Andrew Marr last night issued an emotional plea to newspaper bosses to spare frontline reporters from the current round of job cutbacks facing the industry.
Speaking at the annual dinner of the Society of Editors Conference in Bristol, the former BBC political editor said reporting was the lifeblood of “our trade.”
“Fire the columnists, fire whoever you like, but don’t fire the frontline reporters. Our trade is about reporters finding things out and passing on information,” he said.
Andrew also backed Guardian editor Alan Rusbridger’s call for some local newspapers to receive state subsidies to enable them to carry on providing a local news service.
“All I will say is that public service journalism is very much rooted in local newspaper journalism,” he said.
“If that requires support and subsidy I can’t think of a better cause than helping keep our communities together.”
Andrew handed out the new “Rat up a Drainpipe” award for journalism that has rocked the boat, established in memory of his former lobby colleague Tony Bevins.
The prize went to Deborah Haynes, of The Times, who exposed the plight of Iraqis working as interpreters in the war zone in Basra.
Deborah returned from Iraq especially to receive the cast-bronze award described by Andrew as the heaviest in British journalism.
“Although policy has changed and those interpreters are being helped it is still woefully insufficient and there are still stories to be told,” she said.
Andrew said there had been some “wonderful” entries for the prize adding: “Some of the most extraordinary entries came from local newspapers.”
Without naming the paper involved he cited one story about groups of gypsies being treated as virtual “slave labour.”
Mr_Osato (11/11/2008 10:50:47)
No, keep the (better) columnists and the subs. Fire the videographers and, most of all, the penpushers, beancounters and managers. Then we’ll have a chance.

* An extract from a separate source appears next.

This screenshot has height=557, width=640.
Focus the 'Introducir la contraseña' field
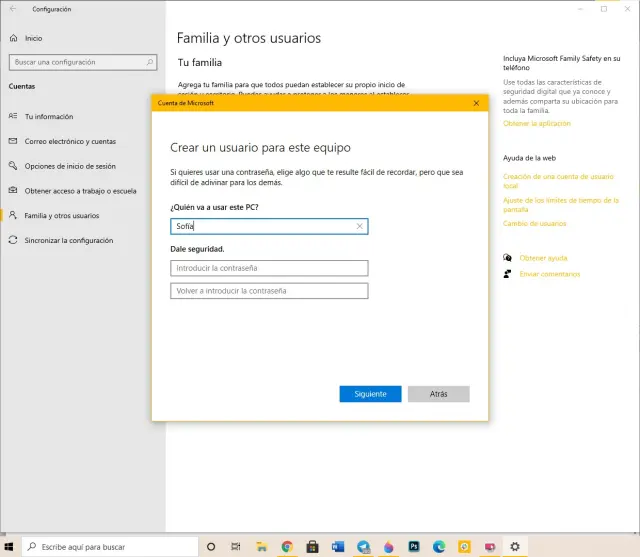(x=269, y=268)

Jo Wadsworth (11/11/2008 12:43:17)
Marr’s namecheck of the the local newspaper could have got lost in translation – I think he may well have been referring to Basildon Echo Jon Austin’s amazing investigative report into how runaways, down-and-outs and drug addicts are blackmailed into “slavery” at travellers sites in Essex: http://devel.echo-news.co.uk/news/slavelabour/
BOF (11/11/2008 12:55:49)
`Interpretors,’ shurely shome mishtake. Ed
richard meredith (11/11/2008 13:07:14)
Good for Andrew Marr, Alan Rusbridger and others for putting the case for local journalism to go back to its local roots. Funny how what’s goes around comes around. Look back in the library archives and that’s what you’ll find – local papers that were run by local families and full of local news. And now history is repeating itself. Why? – because we all want to feel ‘a sense of belonging’. The focal points of our communities are disappearing; the church has no congregation, the pubs are closing, and the local newspaper – and its reporters – have been asked to become all things to all men in the pursuit of profit for far-away conglomerates. It’s time to go back to the knitting and learn another lesson from history.